Social movements are not something a brand can pick up one day and forget about the next. If it’s authentic to your brand, it should be woven into every part of the organization and not easily cast aside. Airbnb’s stance on refugees and travel bans was first introduced via its #WeAccept campaign, which launched with a Super Bowl ad in 2017. Its message is one of inclusion and has been seen in other company campaigns, including this video in response to U.S. border issues, immigration policies, travel bans, et al. of the last several years. The latest addition calls for “open doors and open minds” and to keep traveling forward together.
Airbnb definitely takes the most direct route to a social causes, calling out particular policies and openly raising funds for them. It’s not an approach that just any brand can pull off, but Airbnb has. Its prevalence with a decidedly younger, more liberal demographic and consistency in tying every campaign back to its core product — home (away from home) — has allowed Airbnb to keep its message clear and in sync with its audience.
Know Your Audience
Campaigns for a cause keep on coming. Already in 2019, Gillette celebrated the 30th anniversary of its iconic slogan, “The Best a Man Can Get,” by flipping it to, “The Best a Man Can Be.” The “We Believe” ad steps into the #MeToo movement to confront sexual harassment, cyberbullying, gender inequality, and misogyny head on. So far, the spot has gathered praise and criticism. Some have labeled it outrageous feminist propaganda, while others said the negative reactions were proof of the necessity of the message.

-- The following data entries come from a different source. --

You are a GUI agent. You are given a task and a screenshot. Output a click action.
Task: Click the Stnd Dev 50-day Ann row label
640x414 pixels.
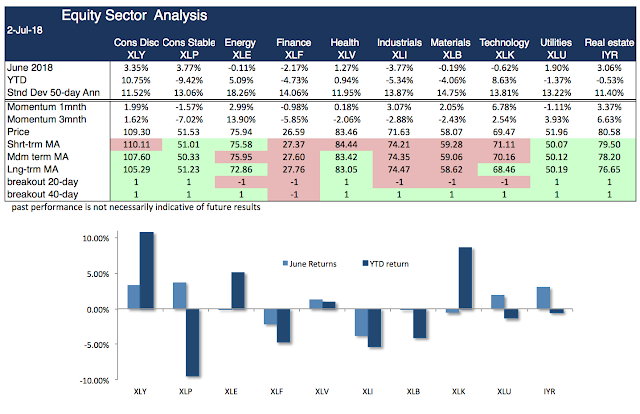pyautogui.click(x=53, y=91)
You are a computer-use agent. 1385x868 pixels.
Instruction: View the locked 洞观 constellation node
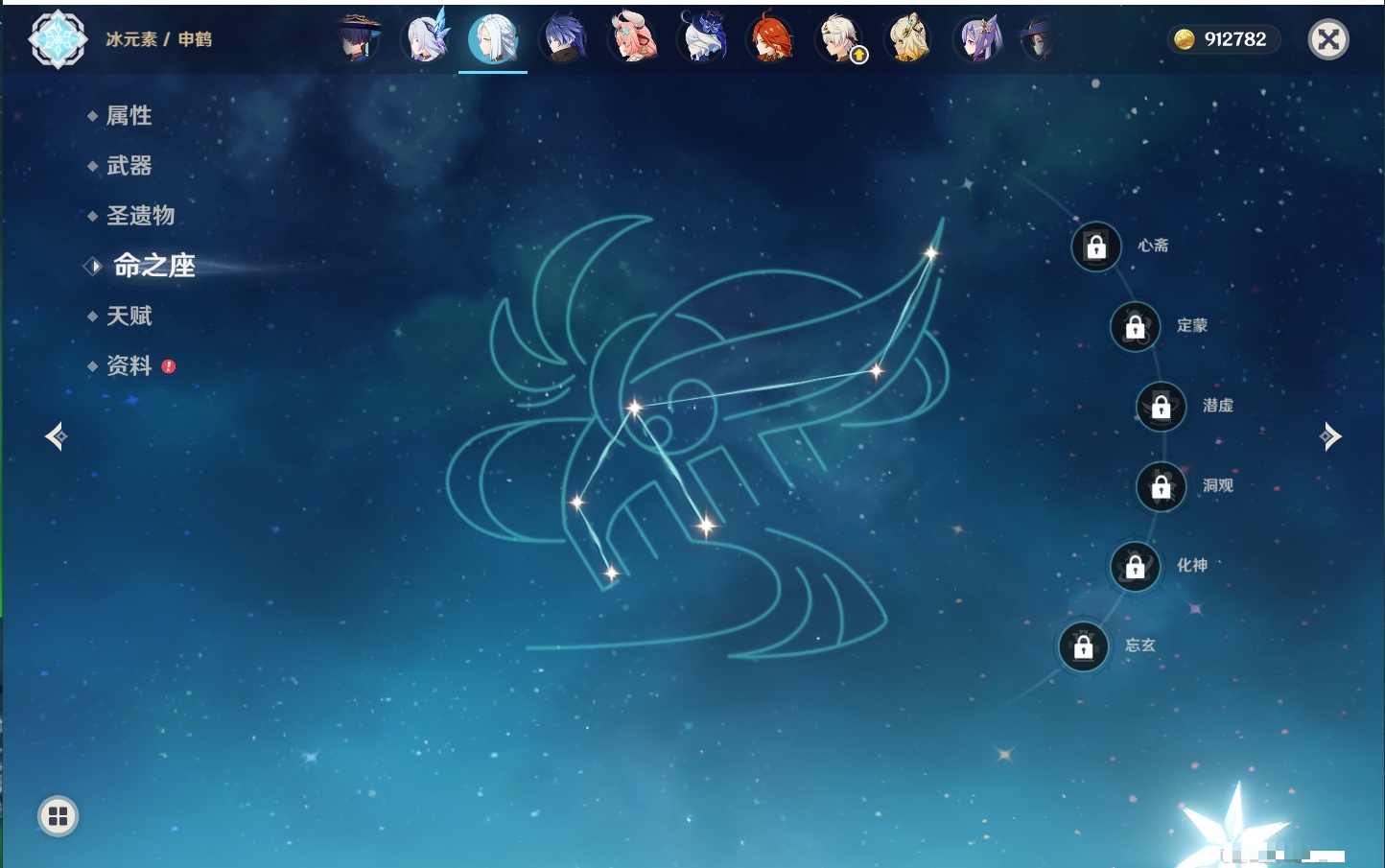1161,486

If you look at the numbers, the ad is actually more disliked than liked on many social media platforms (263K likes vs. 624K dislikes on YouTube and counting). And many are questioning if Gillette has alienated its main customer base. After all, they sell products to men that are predominantly... for men. It may take awhile to issue a final verdict on this one, but for the time being, it has provoked quite the conversation.
The way companies express themselves can have a substantial impact on client patronage. It’s important to be aware and react to socially charged issues — but only when it makes sense. A brand’s values are fundamental elements of everything they do and why they do it. As more companies take a stand, strategy must be taken into account.
Taking a stand is not without risk, but as corny as it sounds, staying true to your brand’s core values is the secret to a successful soapbox stand. If it’s inauthentic, you’ll have nothing to stand on.